Quoted passage —
• • • • • • •
How Much Does It Cost When a Big-Box Store Is Looted?
George Barnes, American Renaissance, June 7, 2020
Watching the news last week, it was impossible to miss the first major retail casualty of the Minneapolis rioters: the Lake Street Target store, built in 1976 in happier demographic times. Wikipedia tells us that “Lake Street has attracted immigrants over the course of its history, and was a major center for the early Scandinavian culture of the city. The headquarters for the Sons of Norway fraternal organization is one remnant of this, located along Lake Street in Uptown, a block west of its intersection with Hennepin Avenue. Today, Mexican culture dominates along much of the roadway, particularly near and east of Interstate 35W.”
Needless to say, the Sons of Norway were not walking out of this store with big-screen TVs, nor beating the cash registers with hammers.
It was interesting to see Target as a focus of diverse attention; this company is among the most “progressive” in the nation. Its website notes that “At Target, diversity & inclusion are key to our business strategy. To be able to remain relevant with the products, services, experiences and messages our guests expect, we must have their experiences represented in our team and work.” We all got to see on video how much good that did for the Lake Street store.
The rioters apparently didn’t realize that Target gives 51 percent of its charitable giving to “diverse communities.” It celebrates Black History Month, the goal of which is to “amplify success stories and celebrate blackness, an uplifting sentiment to empower future generations.” The looters certainly acted uplifted and empowered.
Protesters threw Target shopping carts and smashed a police vehicle in St. Paul, Minnesota, angry at the killing of George Floyd, an unarmed black man who was pinned down by a white officer’s knee https://t.co/iWlTjfszat pic.twitter.com/uOFfp593El
— Reuters (@Reuters) May 29, 2020
I am a retail veteran with decades of experience in the big-box stores, and I can estimate the cost of these enriching adventures. As of June 2, there were six Target stores with moderate to significant damage from looting: Oakland, Atlanta, Chicago, Philadelphia, and Minneapolis–Saint Paul – including the Lake Street store. They are closed indefinitely. There are 200 total Target stores that are closed or operating at reduced hours; several had minor looting and damage. Many stores have reduced hours to match local curfews, but those close to enriched areas are boarded up and closed for the time being.
• • • • • • •
Data section —

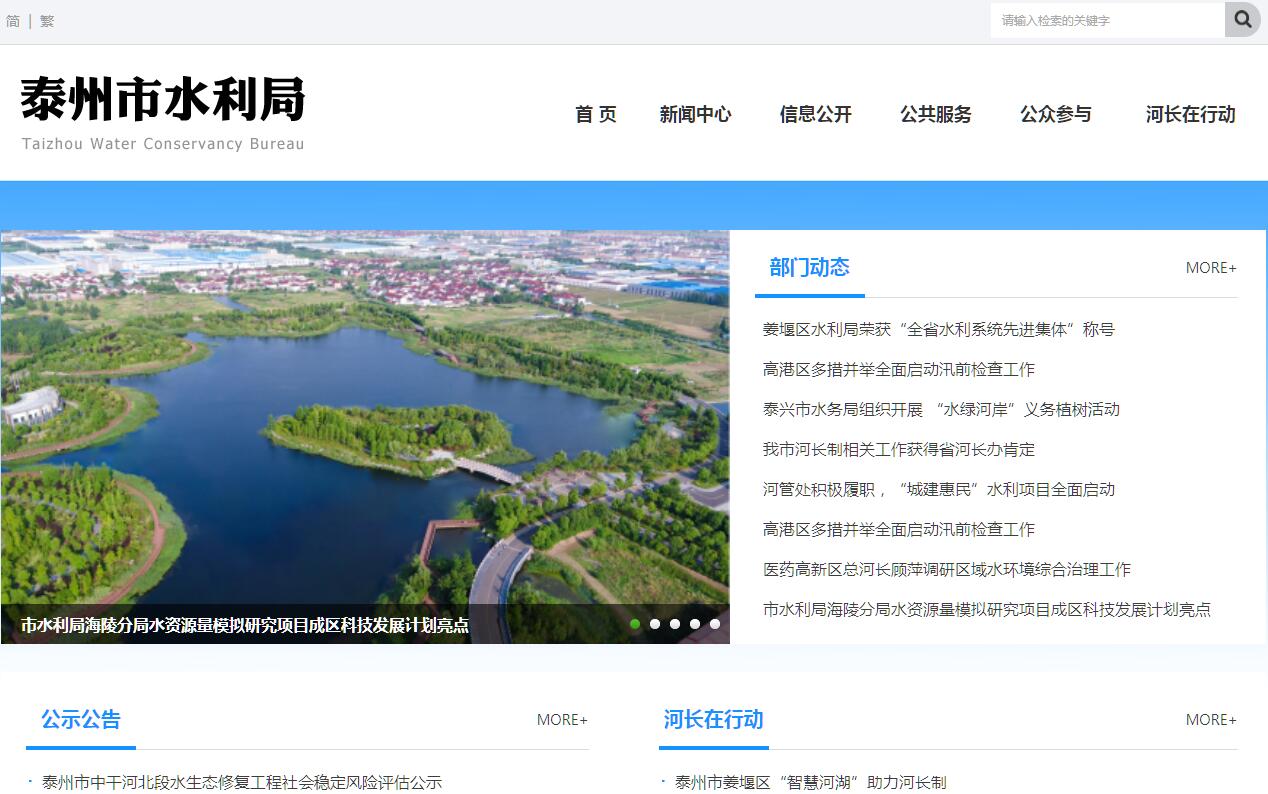Open news link 我市河长制相关工作获得省河长办肯定
Screen dimensions: 1268x794
tap(898, 450)
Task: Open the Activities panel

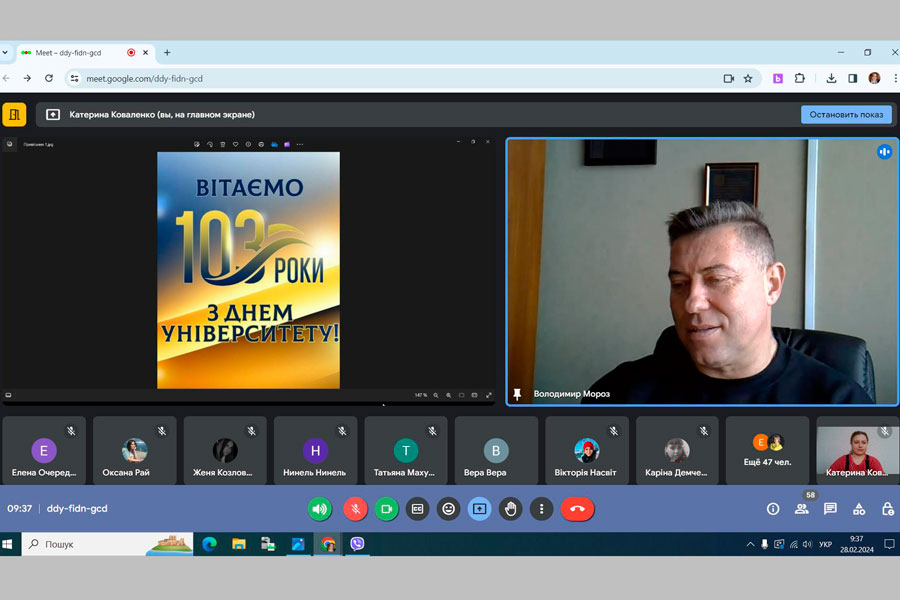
• • • • • • •
Required task — Continue the article on the cost of looting at Target stores, starting after its last sentence. The listing was taken from a separate source.

Exercise answer —
How much will this cost Target, its shareholders, and its shoppers? Let us estimate, beginning with the Lake Street store, which gained the most initial attention. The store had essentially a complete inventory loss (that would amount to at least $5 million) with significant equipment, fixture, and some structural damage. The likely bill for that single store, which will be closed for 3 months or more: $20 million including lost sales.
We can guess conservatively that the other five seriously affected stores suffered another combined impact of $20 million.
Where the losses really add up is the accumulated lost sales from the rest of Target’s fleet. The average Target does around $100k a day in sales, excluding internet sales. If we assume that these stores on average are closed for just five days, including partially closed days, that equals $100 million. I think to be conservative, you have to assume that some purchases — let’s say half — will go to other Target stores in the area or will be deferred. That means at least a $50 million impact.
We can assume there are an additional $10 million in costs, from marketing to payroll and various other incremental expenses. This means — at a minimum — a $100 million expense. But shareholders are not to worry. During the rioting, the CEO put out a message to all employees. He evoked George Floyd, Ahmaud Arbery, and Breonna Taylor, and said he had “wept that not enough is changing.”
Where will sustained “diversity” take us?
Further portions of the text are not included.